■ WHAT IS BEING ASKED
Extract the lines between the one holding "TikTok (9, 409)" and the one holding "Pinterest (11, 414)", inclusive, and copy them unchanged.

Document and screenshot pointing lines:

'''

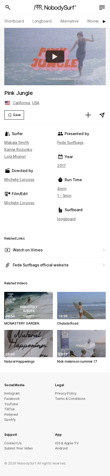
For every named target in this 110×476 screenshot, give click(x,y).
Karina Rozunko (18, 149)
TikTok (9, 409)
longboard (66, 219)
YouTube (11, 404)
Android (61, 448)
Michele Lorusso (19, 179)
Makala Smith (16, 142)
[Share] (102, 115)
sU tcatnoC (13, 443)
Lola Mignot (15, 156)
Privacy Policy (65, 393)
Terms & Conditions (70, 399)
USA (36, 103)
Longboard (42, 21)
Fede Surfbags (70, 142)
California (21, 103)
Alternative (69, 21)
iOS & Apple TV (66, 443)
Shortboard (14, 21)
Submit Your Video (18, 448)
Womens (94, 21)
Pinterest (11, 414)
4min (61, 188)
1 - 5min (64, 195)
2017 (61, 165)
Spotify (10, 420)
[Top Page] (55, 7)
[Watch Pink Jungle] (55, 56)
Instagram (12, 393)
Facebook (11, 399)
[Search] (8, 7)
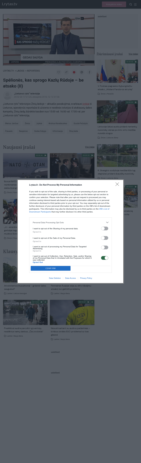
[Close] (118, 185)
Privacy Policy (86, 278)
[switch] (104, 228)
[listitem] (70, 222)
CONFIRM (51, 268)
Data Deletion (55, 278)
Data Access (70, 278)
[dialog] (70, 231)
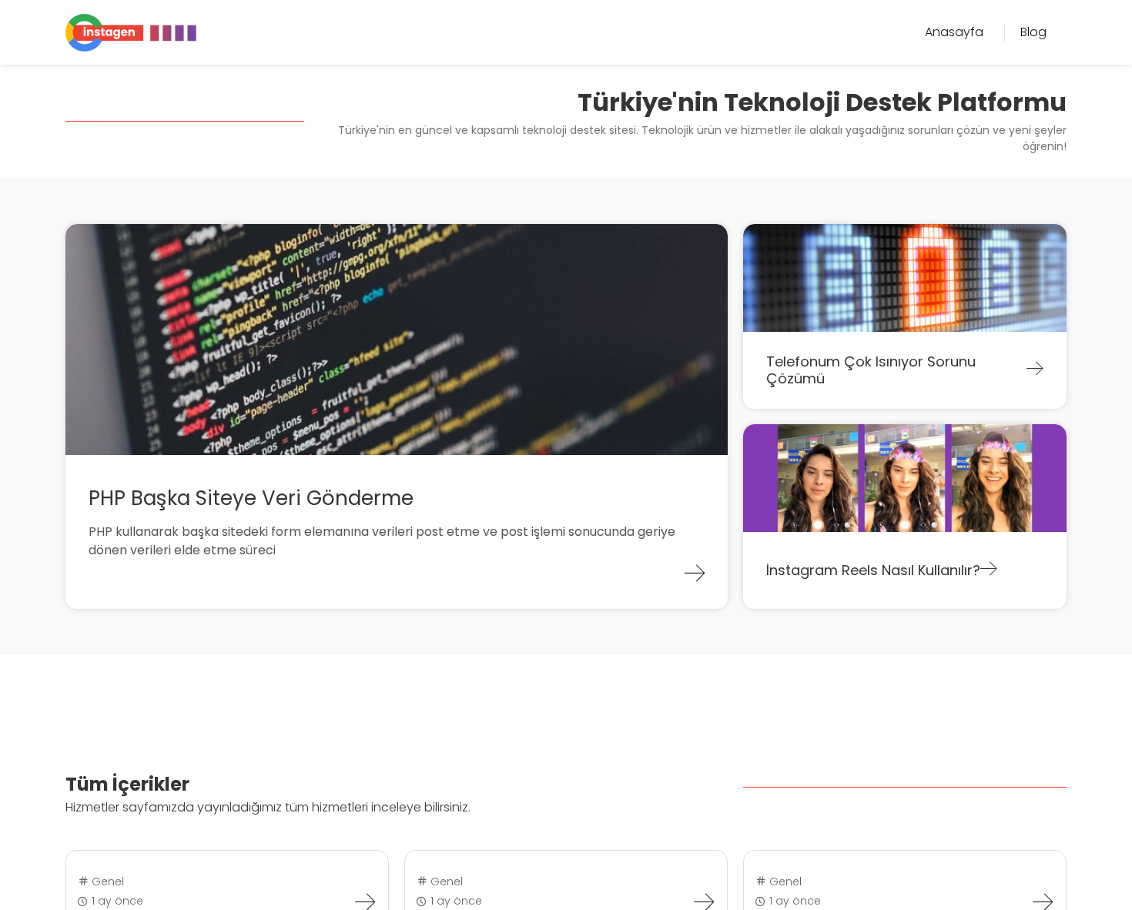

'''

■ SOLUTION TO THE EXERCISE
TikTok (9, 409)
longboard (66, 219)
YouTube (11, 404)
Android (61, 448)
Michele Lorusso (19, 179)
Makala Smith (16, 142)
[Share] (102, 115)
sU tcatnoC (13, 443)
Lola Mignot (15, 156)
Privacy Policy (65, 393)
Terms & Conditions (70, 399)
USA (36, 103)
Longboard (42, 21)
Fede Surfbags (70, 142)
California (21, 103)
Alternative (69, 21)
iOS & Apple TV (66, 443)
Shortboard (14, 21)
Submit Your Video (18, 448)
Womens (94, 21)
Pinterest (11, 414)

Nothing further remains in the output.